The two are not equivalent, but that aside, I am talking more of the general tenor of the discussion where public figures will have the audacity to argue for third trimester and beyond abortions, and will actively challenge bans on "partial birth abortions". We dont even have to get into the sticky issue of "when is it a human" (which we clearly disagree on).
I brought the exceptional cases up not because of how common they are, but because of how little anyone seemed to care. A clinic where a doctor was murdering newborns with scissors-- and NPR did a "balanced" piece on how he was providing a service to underprivileged locals (that being almost the sum total of the attention paid to the issue). A court case where a woman pretty clearly murdered her child-- and public opinion was on how sad it was that this womans life was being ruined.
THIS is the morality im talking of; the morality where the discussion on abortion isnt on "is it murder", but "is it convenient".
Im not clear what crimes you suppose are on the decline; you might look to homicide rates, and I might remark that abortions performed annually so far outweigh historical homicide rates as to make them insignificant. I might remark that human trafficking seems to be at a high, and is growing annually. Fraud certainly isnt in decline; in the last decade we have had several high-profile, multi-million/billion dollar fraud cases, not to mention the rampant internet fraud.
What exactly are you using as your marker for morality? Petty street theft? What is it that gives you cause to think people are more moral these days?
Even the puritans were okay with abortion until the quickening, which when the child first moved.

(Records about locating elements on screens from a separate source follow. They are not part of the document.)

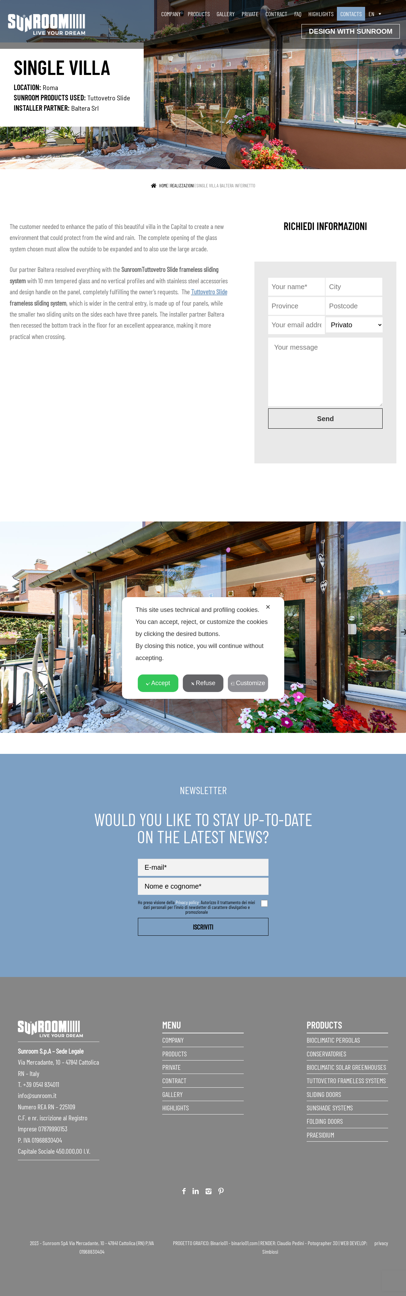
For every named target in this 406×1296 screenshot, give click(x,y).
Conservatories (326, 1054)
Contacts (351, 14)
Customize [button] (248, 683)
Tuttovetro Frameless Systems (346, 1080)
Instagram (208, 1192)
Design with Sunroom (350, 31)
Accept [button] (158, 683)
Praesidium (320, 1135)
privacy (381, 1243)
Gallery (226, 14)
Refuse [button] (202, 683)
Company (171, 14)
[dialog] (203, 648)
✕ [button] (268, 607)
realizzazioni (182, 185)
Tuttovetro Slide (108, 98)
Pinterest (221, 1192)
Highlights (320, 14)
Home (163, 185)
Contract (276, 14)
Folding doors (325, 1121)
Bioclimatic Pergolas (333, 1040)
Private (250, 14)
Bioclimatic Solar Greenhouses (346, 1067)
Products (199, 14)
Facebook (184, 1192)
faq (297, 14)
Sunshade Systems (330, 1107)
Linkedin (195, 1192)
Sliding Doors (324, 1094)
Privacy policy (187, 902)
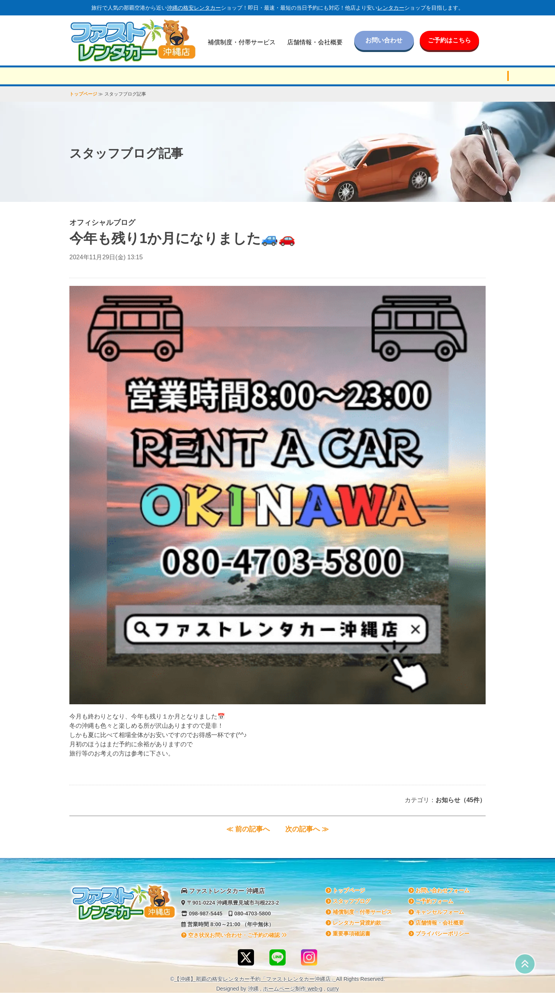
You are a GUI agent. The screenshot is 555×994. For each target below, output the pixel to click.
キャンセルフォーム (436, 912)
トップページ (83, 94)
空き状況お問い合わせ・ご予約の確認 (234, 935)
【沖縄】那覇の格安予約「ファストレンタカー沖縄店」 (255, 979)
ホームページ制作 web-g (292, 989)
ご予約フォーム (431, 901)
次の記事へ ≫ (307, 829)
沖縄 (253, 989)
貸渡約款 (353, 923)
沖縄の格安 (194, 8)
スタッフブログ (348, 901)
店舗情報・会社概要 (315, 42)
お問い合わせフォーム (439, 890)
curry (333, 989)
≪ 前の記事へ (248, 829)
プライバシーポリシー (439, 933)
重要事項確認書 (348, 933)
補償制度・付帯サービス (242, 42)
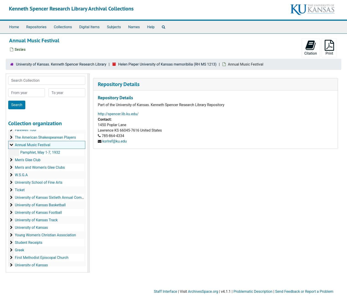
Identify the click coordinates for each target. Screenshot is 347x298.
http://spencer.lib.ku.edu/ (118, 114)
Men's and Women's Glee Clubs (40, 167)
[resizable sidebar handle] (88, 173)
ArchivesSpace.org (203, 291)
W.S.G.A (21, 175)
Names (134, 27)
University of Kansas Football (38, 212)
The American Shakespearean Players (45, 137)
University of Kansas (31, 227)
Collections (63, 27)
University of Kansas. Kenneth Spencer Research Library (61, 64)
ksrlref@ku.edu (114, 141)
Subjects (114, 27)
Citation (310, 48)
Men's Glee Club (28, 160)
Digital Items (89, 27)
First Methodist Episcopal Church (41, 257)
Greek (19, 250)
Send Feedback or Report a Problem (304, 291)
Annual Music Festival (32, 145)
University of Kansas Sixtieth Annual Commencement (58, 197)
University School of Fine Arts (38, 182)
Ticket (20, 190)
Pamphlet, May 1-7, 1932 (40, 152)
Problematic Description (252, 291)
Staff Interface (165, 291)
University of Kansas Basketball (40, 205)
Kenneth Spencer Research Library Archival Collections (71, 8)
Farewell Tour (25, 130)
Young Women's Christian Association (45, 235)
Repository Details (119, 84)
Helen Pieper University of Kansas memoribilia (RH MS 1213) (167, 64)
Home (14, 27)
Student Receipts (28, 242)
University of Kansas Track (36, 220)
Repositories (36, 27)
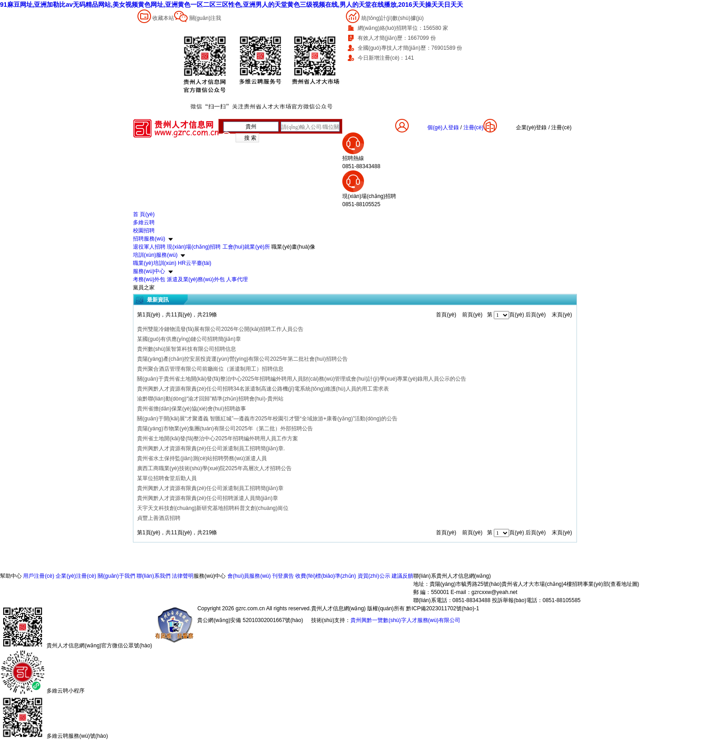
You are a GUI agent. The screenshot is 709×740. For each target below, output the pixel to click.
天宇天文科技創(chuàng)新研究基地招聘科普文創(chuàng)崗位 (212, 508)
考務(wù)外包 (149, 279)
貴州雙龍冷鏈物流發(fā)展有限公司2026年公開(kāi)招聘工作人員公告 (220, 329)
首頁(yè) (446, 314)
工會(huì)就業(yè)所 (246, 247)
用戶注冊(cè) (38, 576)
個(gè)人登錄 (442, 127)
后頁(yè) (535, 314)
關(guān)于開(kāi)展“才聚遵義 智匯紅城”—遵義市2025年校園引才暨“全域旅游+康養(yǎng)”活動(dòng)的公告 (267, 418)
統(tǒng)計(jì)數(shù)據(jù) (392, 18)
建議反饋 (402, 576)
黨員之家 (144, 287)
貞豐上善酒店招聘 (158, 518)
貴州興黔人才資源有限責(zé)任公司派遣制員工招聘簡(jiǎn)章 (210, 488)
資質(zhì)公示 (374, 576)
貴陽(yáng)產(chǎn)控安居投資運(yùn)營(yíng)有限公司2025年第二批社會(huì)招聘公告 (242, 359)
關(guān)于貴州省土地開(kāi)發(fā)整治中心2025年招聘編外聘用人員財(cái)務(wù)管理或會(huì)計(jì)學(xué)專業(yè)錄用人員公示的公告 (301, 379)
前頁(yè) (472, 314)
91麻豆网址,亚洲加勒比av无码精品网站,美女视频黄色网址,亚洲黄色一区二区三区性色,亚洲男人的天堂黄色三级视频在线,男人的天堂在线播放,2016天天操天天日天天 (231, 4)
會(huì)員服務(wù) (249, 576)
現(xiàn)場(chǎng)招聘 (194, 247)
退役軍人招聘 (149, 247)
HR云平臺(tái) (194, 263)
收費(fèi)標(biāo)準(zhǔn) (325, 576)
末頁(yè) (562, 314)
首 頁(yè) (144, 214)
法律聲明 (183, 576)
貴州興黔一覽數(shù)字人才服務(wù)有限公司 (405, 620)
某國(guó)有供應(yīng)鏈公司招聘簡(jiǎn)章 (189, 339)
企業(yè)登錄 (531, 127)
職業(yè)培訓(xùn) (154, 263)
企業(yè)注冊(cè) (76, 576)
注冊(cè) (561, 127)
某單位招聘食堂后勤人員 (167, 478)
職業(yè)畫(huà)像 (293, 247)
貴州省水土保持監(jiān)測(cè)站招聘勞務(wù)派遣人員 (202, 458)
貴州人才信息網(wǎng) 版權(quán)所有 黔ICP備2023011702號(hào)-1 (395, 608)
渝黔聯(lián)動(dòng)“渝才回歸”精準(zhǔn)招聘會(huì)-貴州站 (210, 399)
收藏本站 (163, 18)
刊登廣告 (283, 576)
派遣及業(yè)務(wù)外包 (196, 279)
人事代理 (237, 279)
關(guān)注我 (205, 18)
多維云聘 (144, 222)
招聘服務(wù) (149, 239)
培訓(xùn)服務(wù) (155, 255)
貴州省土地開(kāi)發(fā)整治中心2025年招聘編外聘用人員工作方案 (217, 438)
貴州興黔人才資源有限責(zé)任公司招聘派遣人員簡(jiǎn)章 (207, 498)
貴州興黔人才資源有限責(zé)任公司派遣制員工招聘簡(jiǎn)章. (211, 448)
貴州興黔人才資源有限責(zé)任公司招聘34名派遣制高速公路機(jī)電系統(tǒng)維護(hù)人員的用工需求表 (263, 389)
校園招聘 (144, 230)
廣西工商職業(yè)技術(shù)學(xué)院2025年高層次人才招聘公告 (214, 468)
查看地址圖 (624, 584)
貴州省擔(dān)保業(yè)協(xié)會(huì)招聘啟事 (191, 408)
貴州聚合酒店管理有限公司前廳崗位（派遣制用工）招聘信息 (210, 369)
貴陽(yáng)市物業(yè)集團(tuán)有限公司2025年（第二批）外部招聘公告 (225, 428)
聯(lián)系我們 (153, 576)
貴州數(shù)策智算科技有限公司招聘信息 (186, 349)
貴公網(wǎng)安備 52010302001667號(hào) (250, 620)
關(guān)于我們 (116, 576)
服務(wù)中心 (149, 271)
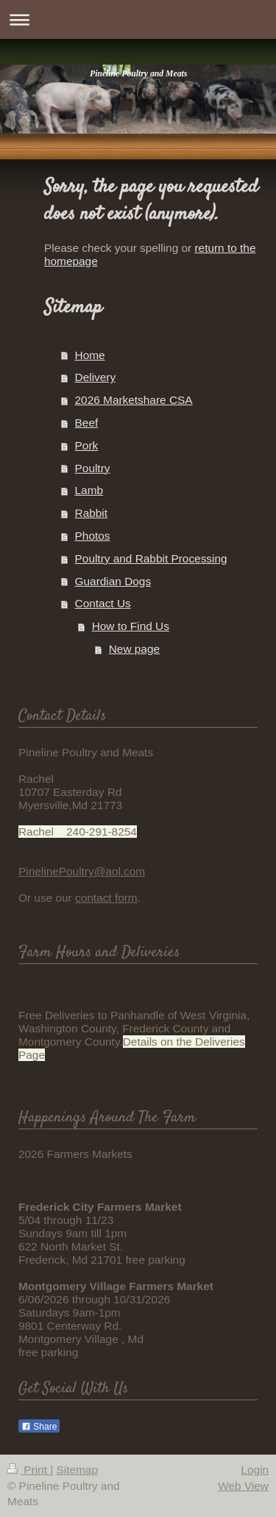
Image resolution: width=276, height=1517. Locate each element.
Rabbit (91, 513)
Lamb (89, 490)
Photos (92, 535)
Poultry (92, 468)
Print (28, 1469)
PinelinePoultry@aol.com (81, 871)
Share (39, 1427)
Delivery (95, 377)
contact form (106, 897)
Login (255, 1469)
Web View (243, 1486)
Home (90, 355)
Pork (87, 445)
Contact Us (103, 603)
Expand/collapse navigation (138, 19)
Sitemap (76, 1469)
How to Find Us (130, 626)
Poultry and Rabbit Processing (151, 558)
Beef (87, 422)
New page (134, 648)
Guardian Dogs (113, 581)
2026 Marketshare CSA (134, 400)
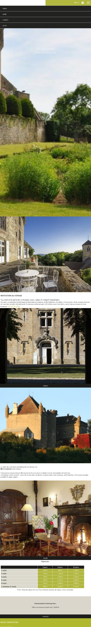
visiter (5, 8)
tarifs (5, 14)
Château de (23, 3)
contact (5, 20)
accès (5, 25)
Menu (88, 2)
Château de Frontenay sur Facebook (83, 3)
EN (78, 3)
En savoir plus (14, 306)
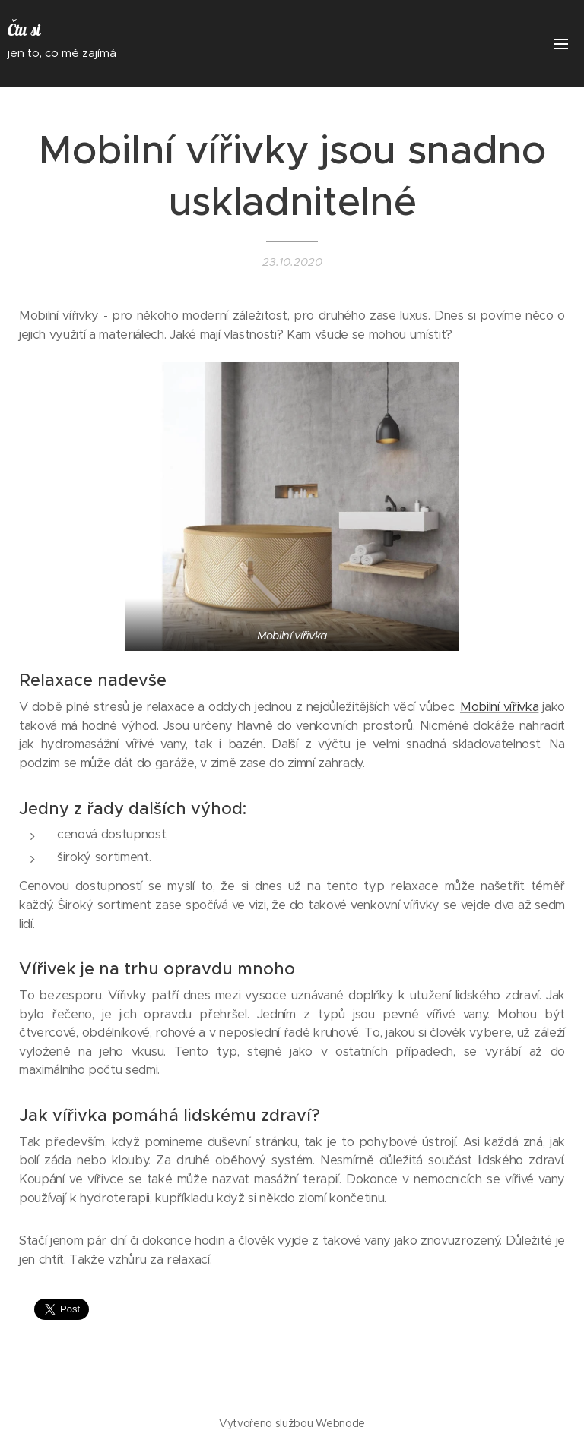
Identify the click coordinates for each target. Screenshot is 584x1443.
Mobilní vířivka (499, 707)
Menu (561, 44)
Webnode (340, 1423)
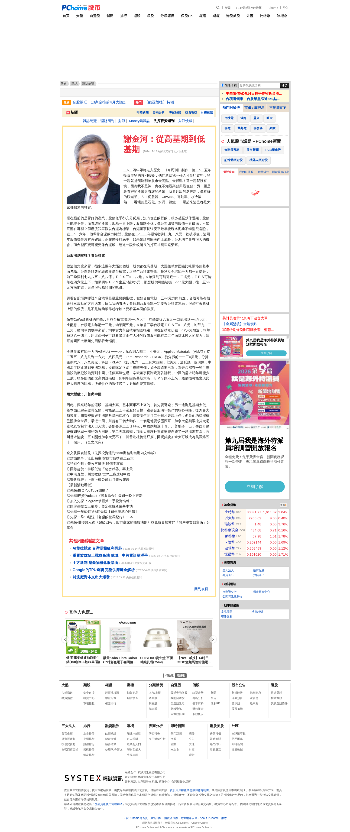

Thats from English Common law (in fact thats exactly what I was referencing), not representative of what the Puritans "were OK with". The only clear thing I found in a google search regarding their opinions was from John Owen, where hes pretty clear that its a particularly heinous type of murder. Id be interested to see any source that you have saying they were "OK with it"; even common law frowned upon it-- it just wasnt a crime until the quickening.
It is a simple fact that as we become more wealthy and more secure we are allowed to be more moral.
As we become more wealthy we care less and less about the atrocities overseas, less and less about the morality of wholesale killing of infants (eg Gosnell case, Casey Anthony, et al), and generally less about any sort of self-restraint. The morality of today is "if it feels good, Im OK with it", just as it always has been; however, the mentality of today is rare (seen only occasionally in history) in that society is actively encouraging these vices.
Perhaps I worded it badly if people are thinking im saying "dont try". Im saying "try, but nevertheless it will not be enough to fix humanity".